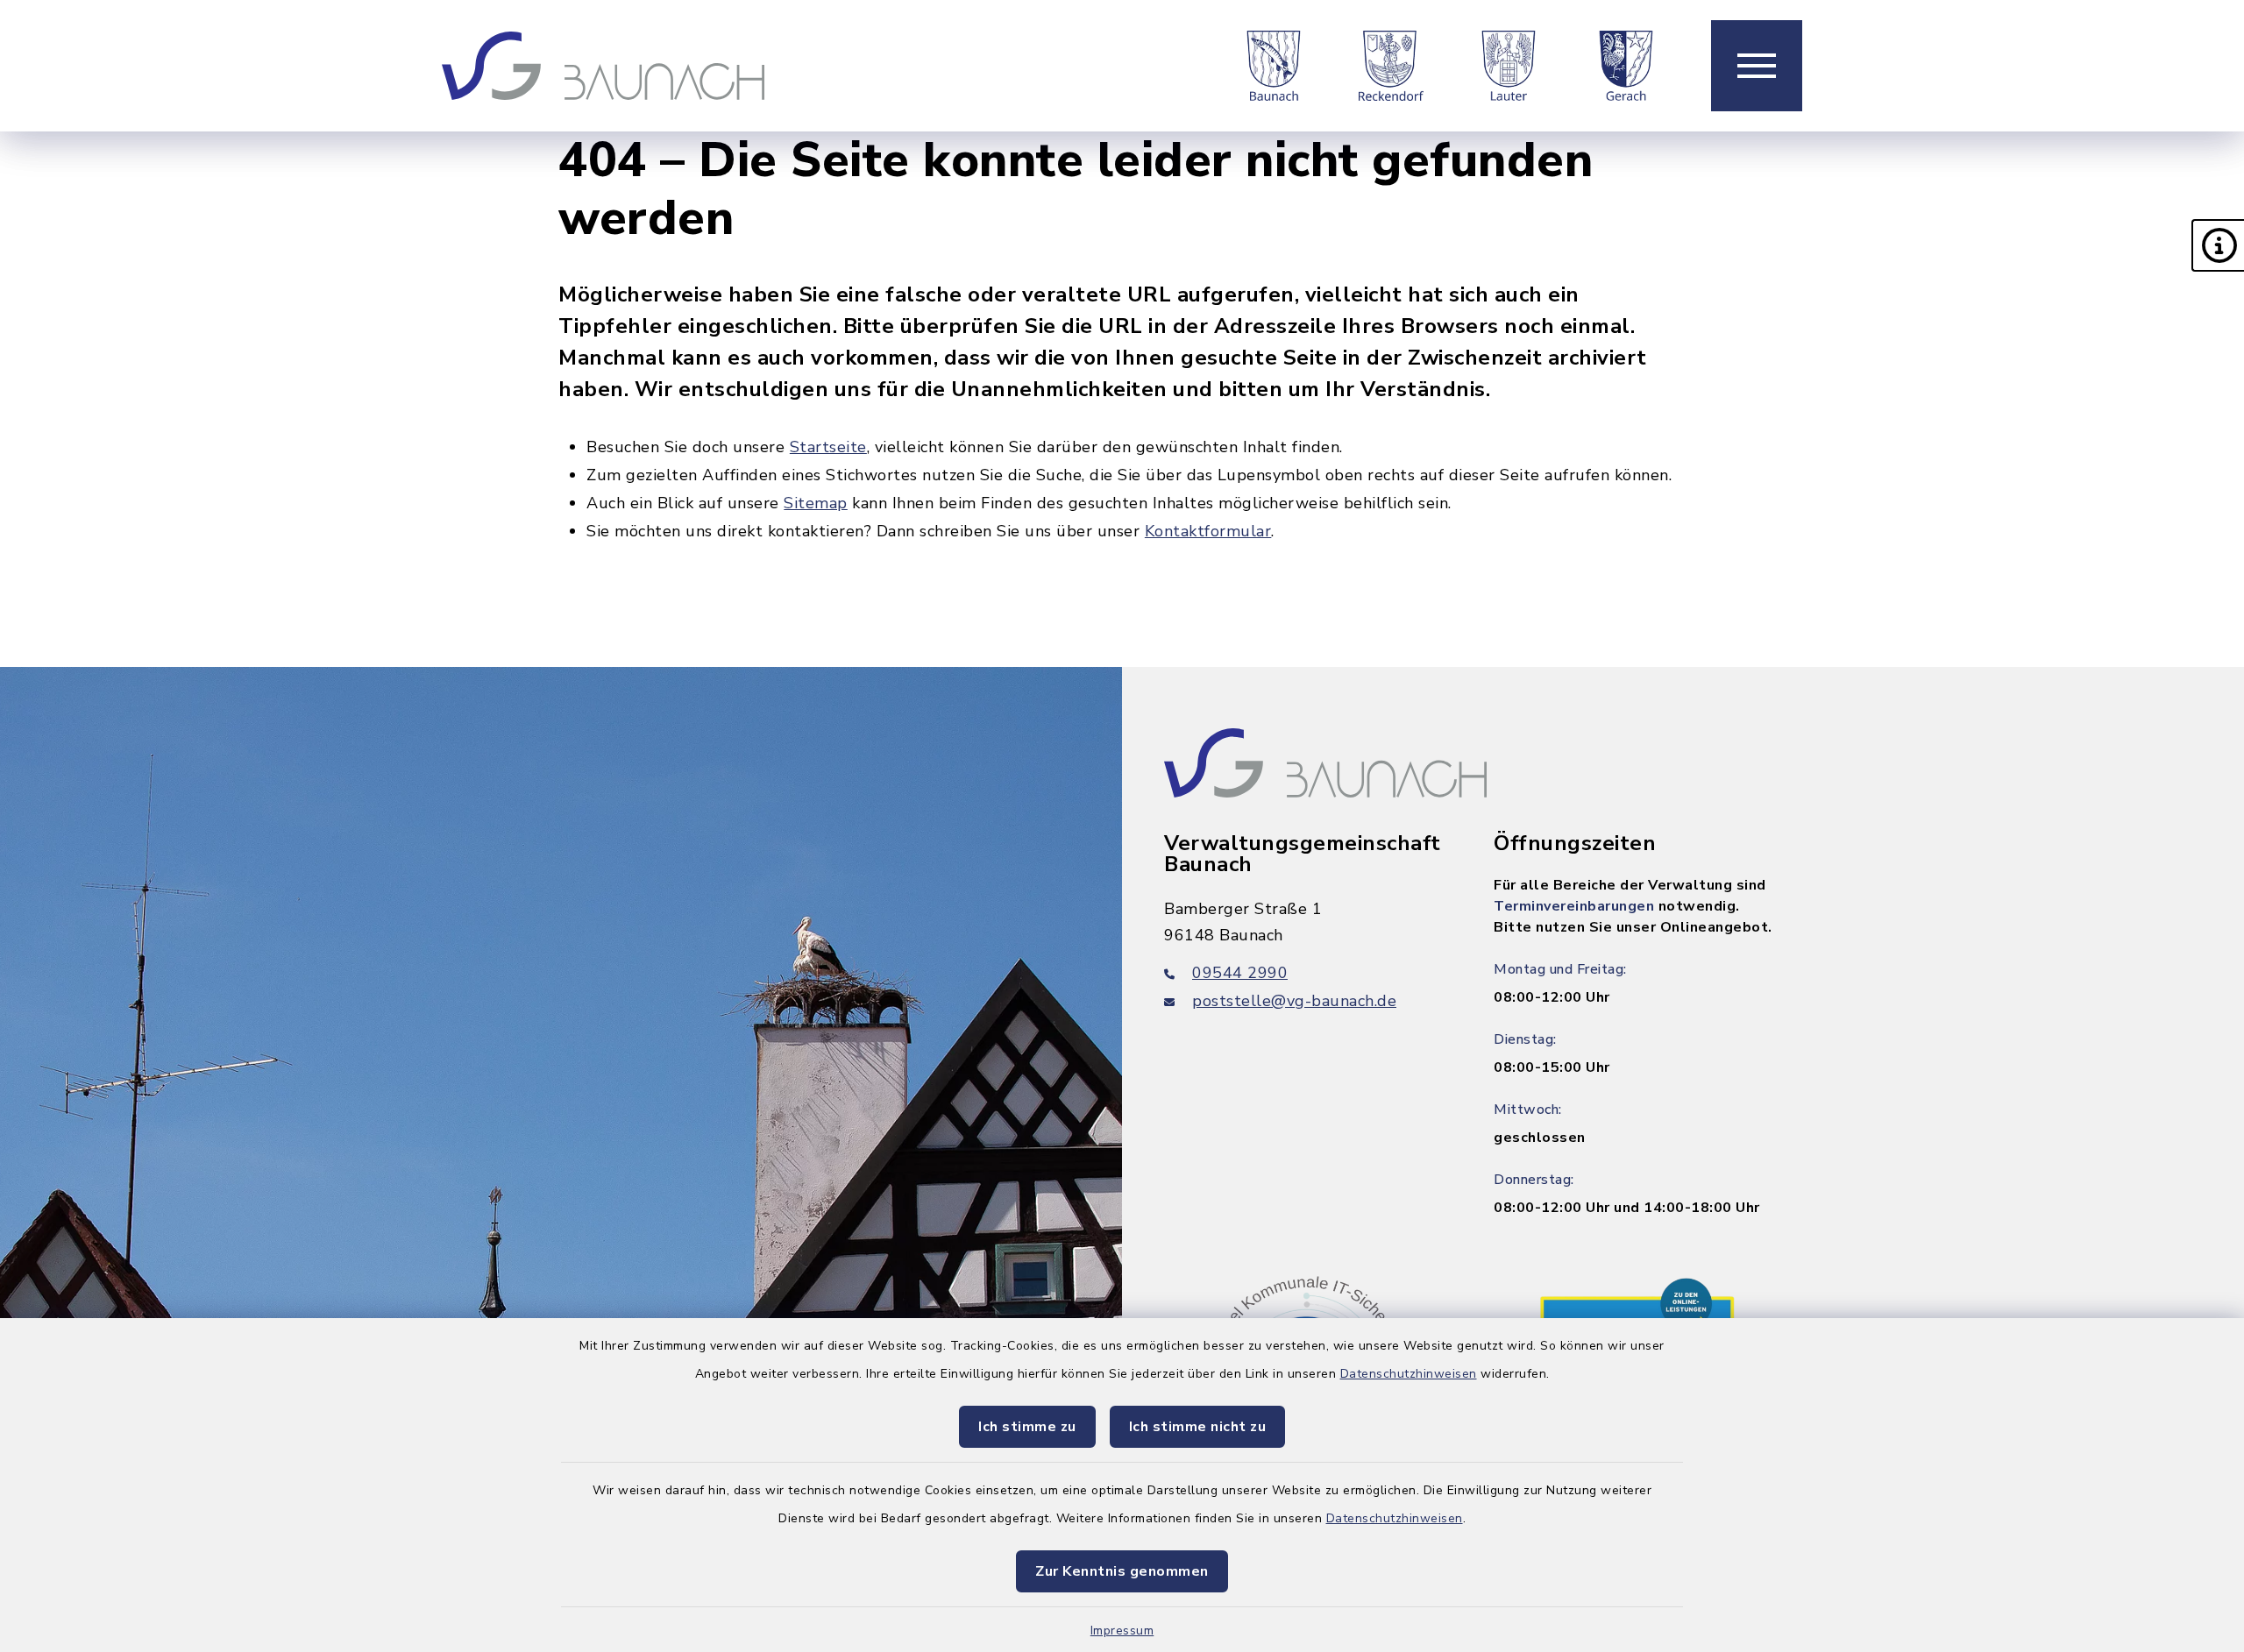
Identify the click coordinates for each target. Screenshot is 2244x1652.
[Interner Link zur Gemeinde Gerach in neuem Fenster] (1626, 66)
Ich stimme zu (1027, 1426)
...
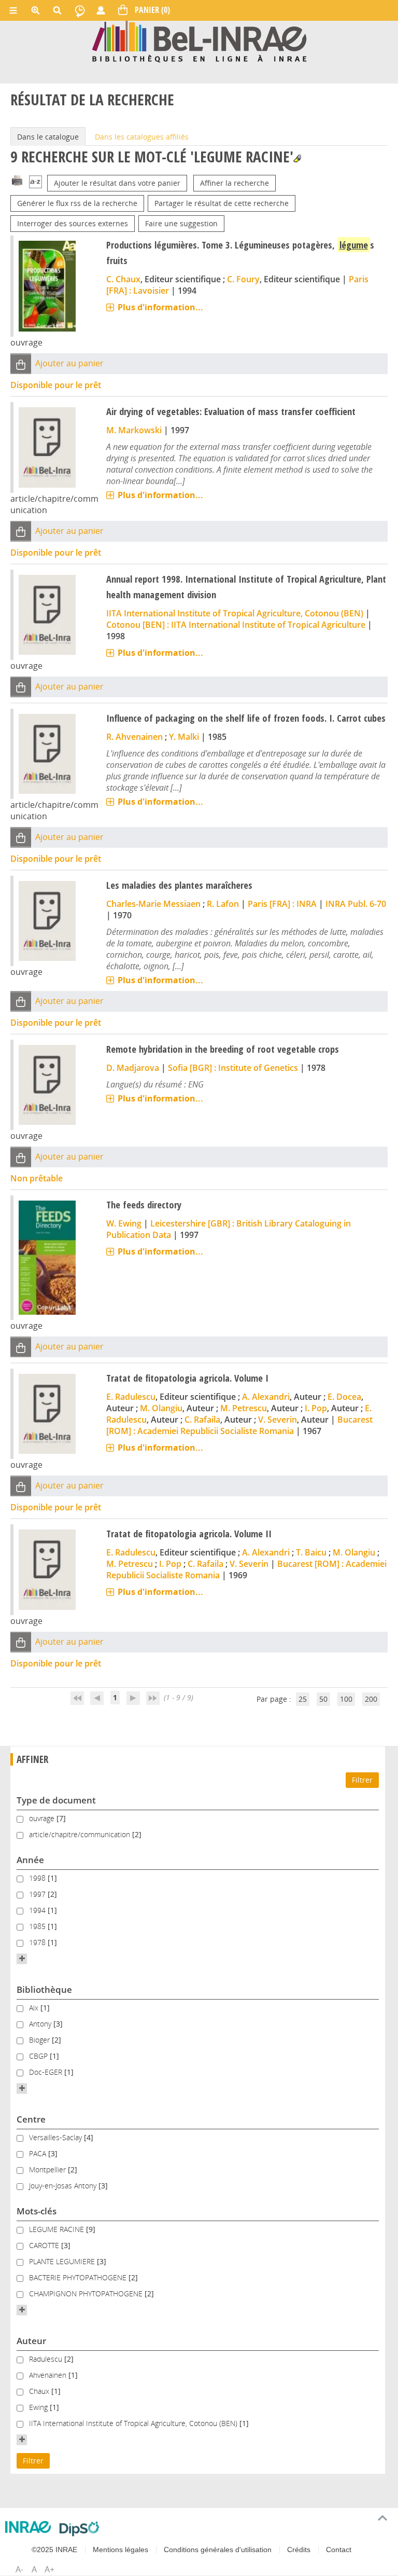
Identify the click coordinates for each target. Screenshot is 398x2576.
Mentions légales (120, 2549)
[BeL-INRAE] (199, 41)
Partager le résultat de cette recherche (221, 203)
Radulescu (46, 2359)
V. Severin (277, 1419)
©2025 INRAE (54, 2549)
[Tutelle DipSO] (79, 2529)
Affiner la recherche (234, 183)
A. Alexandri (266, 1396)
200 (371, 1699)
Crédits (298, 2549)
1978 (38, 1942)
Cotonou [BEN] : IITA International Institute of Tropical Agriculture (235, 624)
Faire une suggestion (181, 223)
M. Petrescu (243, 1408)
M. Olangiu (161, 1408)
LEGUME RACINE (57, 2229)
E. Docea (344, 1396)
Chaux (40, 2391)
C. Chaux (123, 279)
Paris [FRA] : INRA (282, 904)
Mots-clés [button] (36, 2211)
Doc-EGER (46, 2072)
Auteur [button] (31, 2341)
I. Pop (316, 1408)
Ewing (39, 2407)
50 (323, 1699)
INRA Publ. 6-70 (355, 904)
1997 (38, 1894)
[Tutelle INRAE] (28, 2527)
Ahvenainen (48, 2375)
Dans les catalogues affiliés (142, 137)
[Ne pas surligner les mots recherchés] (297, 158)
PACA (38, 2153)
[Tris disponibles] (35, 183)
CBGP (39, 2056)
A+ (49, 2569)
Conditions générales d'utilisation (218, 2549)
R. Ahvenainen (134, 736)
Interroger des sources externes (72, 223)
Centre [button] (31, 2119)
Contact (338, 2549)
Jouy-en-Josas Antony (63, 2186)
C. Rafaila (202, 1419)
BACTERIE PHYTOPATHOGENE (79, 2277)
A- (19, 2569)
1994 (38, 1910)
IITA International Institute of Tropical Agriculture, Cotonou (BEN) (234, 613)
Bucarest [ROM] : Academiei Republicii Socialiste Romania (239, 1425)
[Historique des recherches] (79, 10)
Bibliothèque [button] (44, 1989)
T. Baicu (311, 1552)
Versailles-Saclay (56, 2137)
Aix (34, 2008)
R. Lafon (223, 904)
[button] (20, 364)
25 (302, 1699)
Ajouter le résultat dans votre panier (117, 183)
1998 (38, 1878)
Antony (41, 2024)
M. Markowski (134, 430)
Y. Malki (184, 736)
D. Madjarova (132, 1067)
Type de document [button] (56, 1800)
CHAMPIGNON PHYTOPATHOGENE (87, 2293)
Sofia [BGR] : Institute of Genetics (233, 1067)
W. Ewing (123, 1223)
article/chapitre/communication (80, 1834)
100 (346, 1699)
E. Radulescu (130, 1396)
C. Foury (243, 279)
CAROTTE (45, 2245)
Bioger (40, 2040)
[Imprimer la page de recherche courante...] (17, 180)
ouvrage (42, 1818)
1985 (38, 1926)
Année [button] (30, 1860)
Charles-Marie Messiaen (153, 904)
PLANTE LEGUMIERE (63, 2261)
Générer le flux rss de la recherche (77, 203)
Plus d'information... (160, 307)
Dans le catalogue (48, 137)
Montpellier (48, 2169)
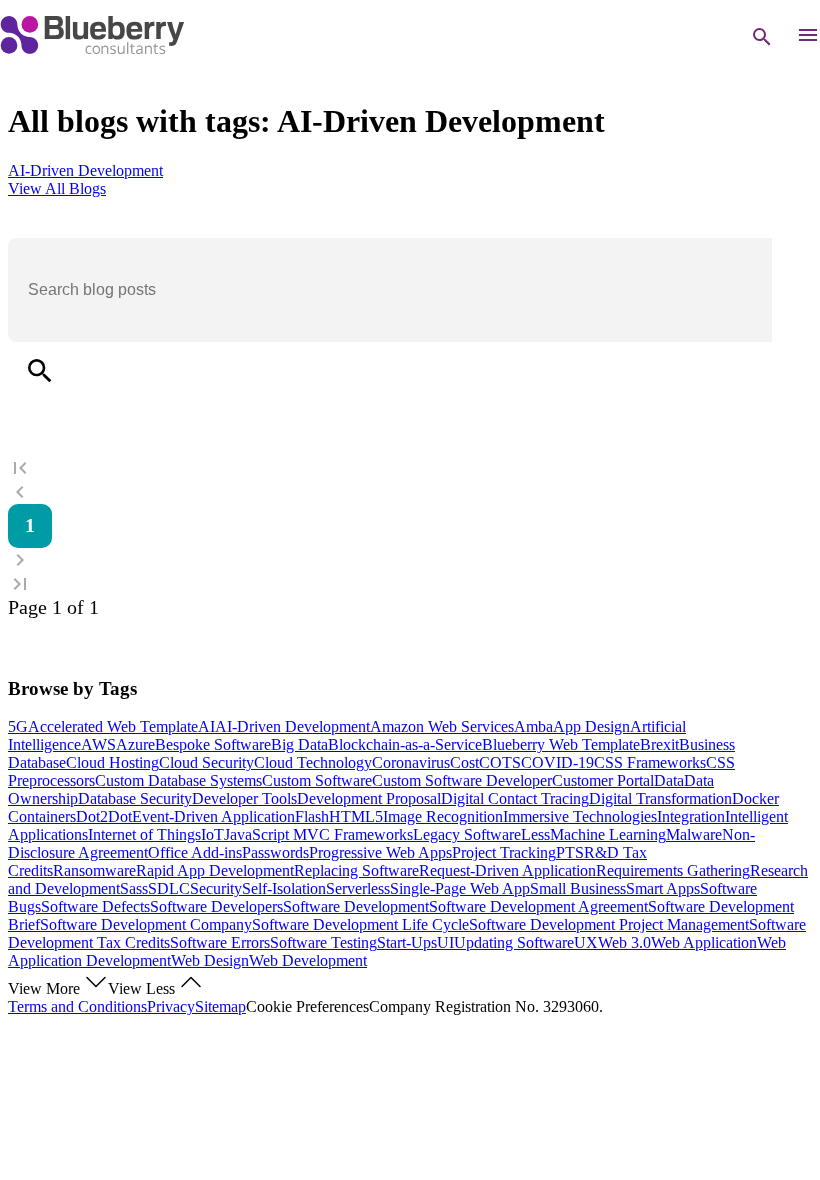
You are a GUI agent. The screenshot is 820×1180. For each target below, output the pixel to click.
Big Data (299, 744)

### Brief
Copy, exactly and only, the lines above that begin with the one containing "Mentions légales (120, 2549)" and finish with the one containing "C. Chaux (123, 279)".

### Task solution
Mentions légales (120, 2549)
[BeL-INRAE] (199, 41)
Partager le résultat de cette recherche (221, 203)
Radulescu (46, 2359)
V. Severin (277, 1419)
©2025 INRAE (54, 2549)
[Tutelle DipSO] (79, 2529)
Affiner la recherche (234, 183)
A. Alexandri (266, 1396)
200 (371, 1699)
Crédits (298, 2549)
1978 (38, 1942)
Cotonou [BEN] : IITA International Institute of Tropical Agriculture (235, 624)
Faire une suggestion (181, 223)
M. Petrescu (243, 1408)
M. Olangiu (161, 1408)
LEGUME RACINE (57, 2229)
E. Docea (344, 1396)
Chaux (40, 2391)
C. Chaux (123, 279)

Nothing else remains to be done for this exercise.